Saved entries
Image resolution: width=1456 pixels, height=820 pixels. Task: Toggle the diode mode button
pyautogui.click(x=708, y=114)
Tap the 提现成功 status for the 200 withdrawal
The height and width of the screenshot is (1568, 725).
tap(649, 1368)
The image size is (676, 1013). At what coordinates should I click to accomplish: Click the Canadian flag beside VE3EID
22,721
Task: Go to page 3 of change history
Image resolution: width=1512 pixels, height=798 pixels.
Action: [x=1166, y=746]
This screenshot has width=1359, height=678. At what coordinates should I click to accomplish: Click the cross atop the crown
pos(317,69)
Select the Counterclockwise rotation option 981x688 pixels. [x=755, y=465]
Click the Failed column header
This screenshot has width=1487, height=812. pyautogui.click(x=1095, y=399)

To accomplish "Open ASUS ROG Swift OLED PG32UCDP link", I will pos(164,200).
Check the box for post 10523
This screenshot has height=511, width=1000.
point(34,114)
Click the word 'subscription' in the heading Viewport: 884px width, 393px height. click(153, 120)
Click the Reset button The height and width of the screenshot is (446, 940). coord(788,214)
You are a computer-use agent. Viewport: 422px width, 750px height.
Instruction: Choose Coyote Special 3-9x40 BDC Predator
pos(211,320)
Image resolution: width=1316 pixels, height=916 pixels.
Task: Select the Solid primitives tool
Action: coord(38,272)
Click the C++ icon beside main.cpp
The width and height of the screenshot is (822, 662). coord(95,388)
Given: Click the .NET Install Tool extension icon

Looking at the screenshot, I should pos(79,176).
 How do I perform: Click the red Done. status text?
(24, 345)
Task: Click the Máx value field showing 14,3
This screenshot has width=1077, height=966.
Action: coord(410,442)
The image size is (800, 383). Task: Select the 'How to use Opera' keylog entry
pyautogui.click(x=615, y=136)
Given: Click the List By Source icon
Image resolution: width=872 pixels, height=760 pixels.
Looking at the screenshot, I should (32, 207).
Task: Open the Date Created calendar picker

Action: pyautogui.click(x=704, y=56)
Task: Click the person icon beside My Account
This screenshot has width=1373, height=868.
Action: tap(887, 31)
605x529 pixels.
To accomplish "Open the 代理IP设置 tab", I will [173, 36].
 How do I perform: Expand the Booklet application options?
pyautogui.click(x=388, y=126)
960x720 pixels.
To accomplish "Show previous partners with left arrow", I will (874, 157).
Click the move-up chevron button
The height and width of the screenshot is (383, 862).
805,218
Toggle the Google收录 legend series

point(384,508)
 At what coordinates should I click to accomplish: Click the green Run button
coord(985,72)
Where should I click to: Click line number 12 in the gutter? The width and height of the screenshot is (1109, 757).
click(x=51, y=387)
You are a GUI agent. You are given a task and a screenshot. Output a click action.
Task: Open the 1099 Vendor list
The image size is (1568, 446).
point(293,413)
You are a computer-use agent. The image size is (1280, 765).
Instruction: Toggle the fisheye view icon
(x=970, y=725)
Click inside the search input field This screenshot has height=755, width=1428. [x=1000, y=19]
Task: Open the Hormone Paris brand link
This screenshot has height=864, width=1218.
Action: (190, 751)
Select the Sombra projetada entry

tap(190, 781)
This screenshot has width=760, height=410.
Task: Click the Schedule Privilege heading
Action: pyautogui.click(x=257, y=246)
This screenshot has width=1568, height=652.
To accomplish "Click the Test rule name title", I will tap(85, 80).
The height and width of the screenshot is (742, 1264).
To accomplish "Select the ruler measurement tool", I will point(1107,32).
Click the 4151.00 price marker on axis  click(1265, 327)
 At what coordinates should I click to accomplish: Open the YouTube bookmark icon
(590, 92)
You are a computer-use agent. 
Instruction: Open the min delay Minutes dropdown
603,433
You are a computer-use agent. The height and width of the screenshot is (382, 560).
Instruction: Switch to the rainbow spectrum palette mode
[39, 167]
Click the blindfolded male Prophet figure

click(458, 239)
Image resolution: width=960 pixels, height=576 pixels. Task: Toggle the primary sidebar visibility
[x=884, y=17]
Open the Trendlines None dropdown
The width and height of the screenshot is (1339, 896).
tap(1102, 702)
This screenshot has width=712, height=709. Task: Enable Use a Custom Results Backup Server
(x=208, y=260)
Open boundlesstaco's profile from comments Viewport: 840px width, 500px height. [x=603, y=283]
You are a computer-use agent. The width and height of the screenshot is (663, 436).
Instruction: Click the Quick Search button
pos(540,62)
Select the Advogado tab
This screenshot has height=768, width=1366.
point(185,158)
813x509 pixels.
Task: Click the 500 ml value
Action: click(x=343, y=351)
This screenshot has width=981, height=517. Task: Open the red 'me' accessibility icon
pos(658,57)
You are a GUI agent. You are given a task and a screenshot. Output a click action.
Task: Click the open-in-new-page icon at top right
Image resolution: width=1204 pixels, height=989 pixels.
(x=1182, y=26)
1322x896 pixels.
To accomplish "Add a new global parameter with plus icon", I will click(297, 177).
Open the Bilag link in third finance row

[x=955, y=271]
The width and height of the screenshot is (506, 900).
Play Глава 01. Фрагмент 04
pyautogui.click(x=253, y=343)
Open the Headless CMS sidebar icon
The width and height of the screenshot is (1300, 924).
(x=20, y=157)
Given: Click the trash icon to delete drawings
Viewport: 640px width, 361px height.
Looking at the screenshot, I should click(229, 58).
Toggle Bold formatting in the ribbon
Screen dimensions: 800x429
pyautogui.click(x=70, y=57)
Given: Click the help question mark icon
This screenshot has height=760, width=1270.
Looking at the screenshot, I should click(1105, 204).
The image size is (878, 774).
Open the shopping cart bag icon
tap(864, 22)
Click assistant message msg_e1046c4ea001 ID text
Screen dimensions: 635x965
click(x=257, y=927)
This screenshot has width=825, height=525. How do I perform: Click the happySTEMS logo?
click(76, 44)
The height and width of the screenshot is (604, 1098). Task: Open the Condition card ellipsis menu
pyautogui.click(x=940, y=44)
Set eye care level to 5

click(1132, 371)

#### TASK INSTRUCTIONS
Show all lines above that contain "agent".

#### ANSWER TO THIS TASK
You are a computer-use agent. Viewport: 422px width, 750px height.
You are a GUI agent. You are given a task and a screenshot. Output a click action.
You are a computer-use agent. The image size is (1280, 765).
You are a computer-use agent. 
You are a computer-use agent. The height and width of the screenshot is (382, 560).
You are a computer-use agent. The width and height of the screenshot is (663, 436).
You are a GUI agent. You are given a task and a screenshot. Output a click action.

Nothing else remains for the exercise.